* [Problem to solve]
Below are entries to examine: work out how many lines contain the word "Open", and give only that number.

▼▼▼

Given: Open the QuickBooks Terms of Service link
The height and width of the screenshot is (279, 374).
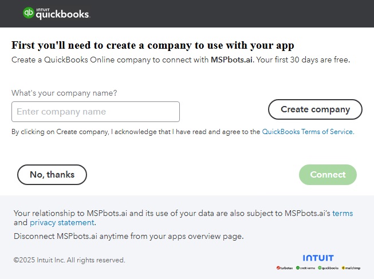Looking at the screenshot, I should [x=308, y=132].
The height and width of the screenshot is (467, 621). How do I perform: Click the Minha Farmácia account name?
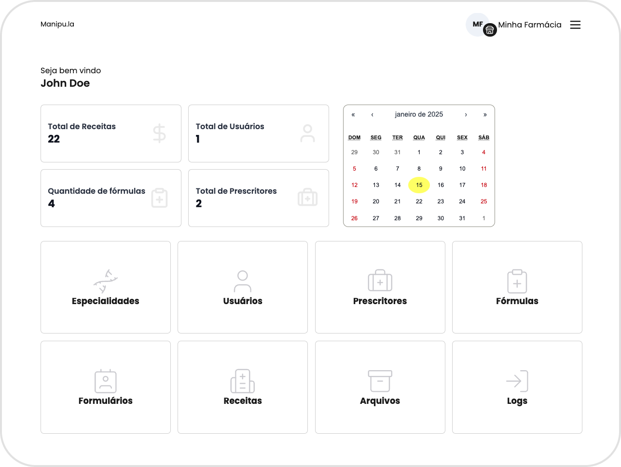click(529, 25)
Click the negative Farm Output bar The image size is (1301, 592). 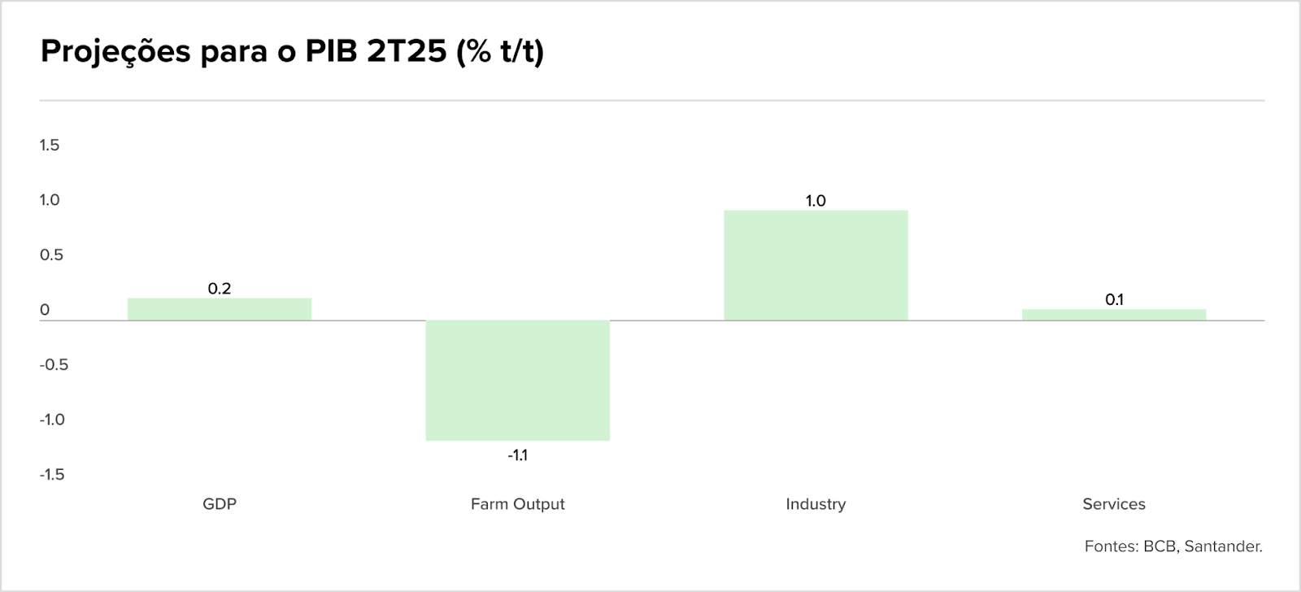[518, 381]
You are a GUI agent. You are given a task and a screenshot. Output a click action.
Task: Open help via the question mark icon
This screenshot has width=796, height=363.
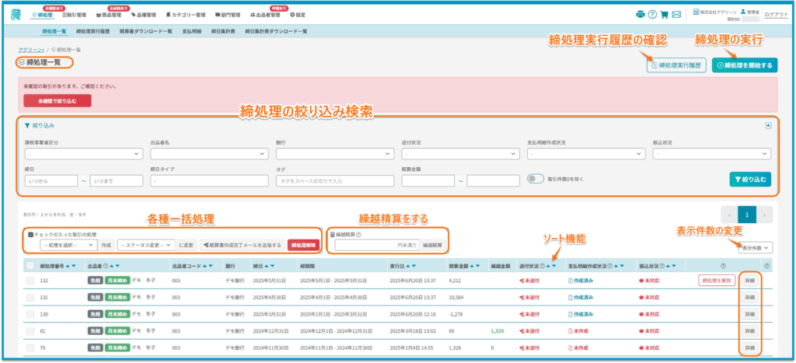pyautogui.click(x=652, y=14)
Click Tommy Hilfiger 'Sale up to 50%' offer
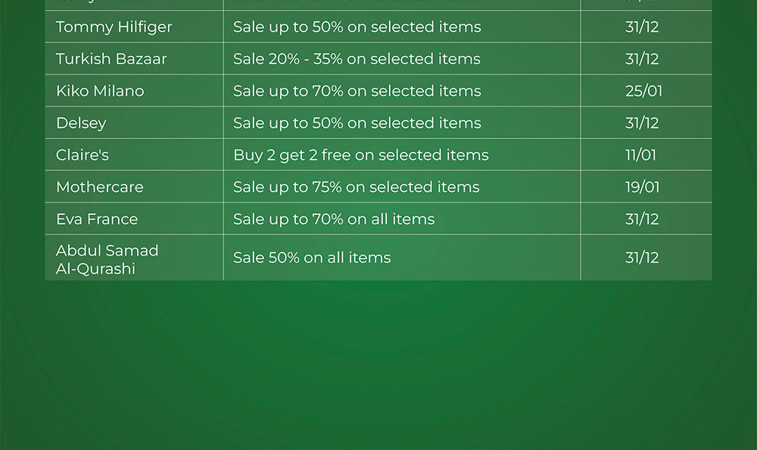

▲▲▲

* [Written answer]
2